Patients with advanced cancer can experience physical, psychological, social, and spiritual distress as a consequence of their illness and treatments (Allende-Pérez & Verástegui-Avilés, 2013) that affect their overall quality of life (Polanski, Jankowska-Polanska, Rosinczuk, Chabowski, & Szymanska-Chabowska, 2016). This population often has multiple forms of suffering and is prone to express ideas of death and suicide (Ballard, Pao, Henderson, Lee et al., 2008; Zhong, Li, Lv, Tian, Liu, et al., 2017), requesting euthanasia or assisted suicide. These type of ideas are synthesized within the term “desire to hasten death” (DHD) (Breitbart, Rosenfeld, Pessin, Kaim, Funesti-Esch et al., 2000).
The DHD in terminal patients is a subject that has a growing interest in medical literature due to its importance on policies and decisions at the end of life (Chao, Boivin, Marcoux, Garnon, Mays et al., 2016). It has been described as a consequence of the suffering generated by life-threatening diseases and for which patients find no other solution than to accelerate their own death. It is a response to factors such as uncontrolled physical symptoms, psychological distress, social or existential suffering, and/or the presence of psychiatric disorders. The DHD must be set apart from the acceptance of imminent death or the desire to die naturally in the near future (Balaguer, Monforte-Royo, Porta-Sales, Alonso-Babarro, Altisent et al., 2016; Wilson, Dalgleish, Chochinov, Chary, Gagnon et al., 2016).
There are different psychometric instruments designed to evaluate and diagnose DHD (Chochinov, Wilson, Enns, Mowchun, Lander et al., 1995; Kelly, Burnett, Pelusi, Badger, Varghese et al., 2003; Rosenfeld, Breitbart, Galietta, Kaim, Funesti-Esch et al., 2000) in vulnerable populations. These instruments quantify the presence of DHD which enables comparisons between populations. Currently, we do not have the validation of these instruments to measure DHD in Mexican population (Bellido-Pérez, Monforte-Royo, Tomás-Sábado, Porta-Sales, & Balaguer, 2017).
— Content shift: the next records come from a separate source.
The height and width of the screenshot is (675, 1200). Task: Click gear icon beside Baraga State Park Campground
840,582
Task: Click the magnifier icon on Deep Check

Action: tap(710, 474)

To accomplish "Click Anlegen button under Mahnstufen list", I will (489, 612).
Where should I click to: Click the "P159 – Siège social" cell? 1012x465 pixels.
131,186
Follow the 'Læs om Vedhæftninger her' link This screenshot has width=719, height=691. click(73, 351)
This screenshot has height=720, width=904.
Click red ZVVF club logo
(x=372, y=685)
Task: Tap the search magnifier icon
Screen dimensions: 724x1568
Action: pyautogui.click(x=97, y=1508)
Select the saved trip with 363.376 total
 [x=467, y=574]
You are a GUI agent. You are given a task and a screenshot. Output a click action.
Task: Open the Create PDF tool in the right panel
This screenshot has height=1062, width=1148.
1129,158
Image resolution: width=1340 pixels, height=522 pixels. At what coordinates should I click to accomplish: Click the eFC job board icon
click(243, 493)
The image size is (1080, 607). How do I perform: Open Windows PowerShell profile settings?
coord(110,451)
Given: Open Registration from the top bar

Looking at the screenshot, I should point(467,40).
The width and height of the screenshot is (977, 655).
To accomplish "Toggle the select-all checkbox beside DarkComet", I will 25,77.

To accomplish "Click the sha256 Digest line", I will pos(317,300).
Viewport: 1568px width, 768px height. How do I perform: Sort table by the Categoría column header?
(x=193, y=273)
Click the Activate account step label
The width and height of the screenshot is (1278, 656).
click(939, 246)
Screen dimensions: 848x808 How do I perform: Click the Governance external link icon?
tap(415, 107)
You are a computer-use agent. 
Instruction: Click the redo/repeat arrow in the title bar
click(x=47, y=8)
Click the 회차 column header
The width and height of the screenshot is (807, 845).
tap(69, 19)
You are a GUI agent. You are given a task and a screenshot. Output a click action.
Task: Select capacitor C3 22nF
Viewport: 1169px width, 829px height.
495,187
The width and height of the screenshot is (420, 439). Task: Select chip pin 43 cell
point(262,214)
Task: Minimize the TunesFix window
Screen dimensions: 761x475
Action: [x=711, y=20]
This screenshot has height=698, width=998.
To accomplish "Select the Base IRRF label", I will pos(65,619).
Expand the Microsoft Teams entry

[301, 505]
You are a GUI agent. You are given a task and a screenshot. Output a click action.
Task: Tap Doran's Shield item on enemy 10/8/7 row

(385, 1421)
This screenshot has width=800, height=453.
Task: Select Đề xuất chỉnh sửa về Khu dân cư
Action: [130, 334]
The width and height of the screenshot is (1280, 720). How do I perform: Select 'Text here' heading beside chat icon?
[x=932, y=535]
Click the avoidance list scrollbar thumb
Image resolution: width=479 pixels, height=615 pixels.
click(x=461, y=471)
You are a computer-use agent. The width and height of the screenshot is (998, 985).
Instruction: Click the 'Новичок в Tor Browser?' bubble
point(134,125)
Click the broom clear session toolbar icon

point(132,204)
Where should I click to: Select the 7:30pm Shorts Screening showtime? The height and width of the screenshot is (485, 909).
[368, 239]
The presence of DHD is common in patients who face advanced or life-threatening illnesses such as cancer. Incidence levels are variable due to the different populations and diagnostic tools used in the studies (Kremeike, Galushko, Frerich, Romotzky, Hamacher et al., 2018; Zhong et al., 2017). In patients treated in palliative care units, 11% to 55% of the patients experience momentary DHD and 3% to 20% experience a permanent DHD (Wilson et al., 2016). On the other hand, 35% of the patients who undergo psychiatric assessment are found to have DHD (Madeira, Albuquerque, Santos, Mendes, & Roque, 2011).
Different factors associated with the presence of DHD have been described, including: being a woman, oncological diagnosis (pancreas, liver, lung, head, and neck), presence of uncontrolled physical symptoms (such as pain, nausea, fatigue) (Breitbart et al., 2000; Julião, Barbosa, Oliveira, & Nunes, 2013), decrease in functionality, impact on physical appearance (Kumar, Chaudhary, Soni, & Jha, 2017; Zhong et al., 2017), unstable interpersonal relationships, poor support networks, fear of physical and psychological suffering (Quill, Back, & Block, 2016), loss of autonomy and dignity, feeling they are a burden for others (Chochinov, 2016), and the presence of psychiatric disorders such as depression and anxiety (Julião et al., 2013; Madeira et al., 2011; Mehta & Roth, 2015; Wilson et al., 2016). The latter can also have a negative impact on therapeutic adherence, hospital admissions, quality of life, and survival (Arrieta, Angulo, Núñez-Valencia, Dorantes-Gallareta, Macedo et al., 2013).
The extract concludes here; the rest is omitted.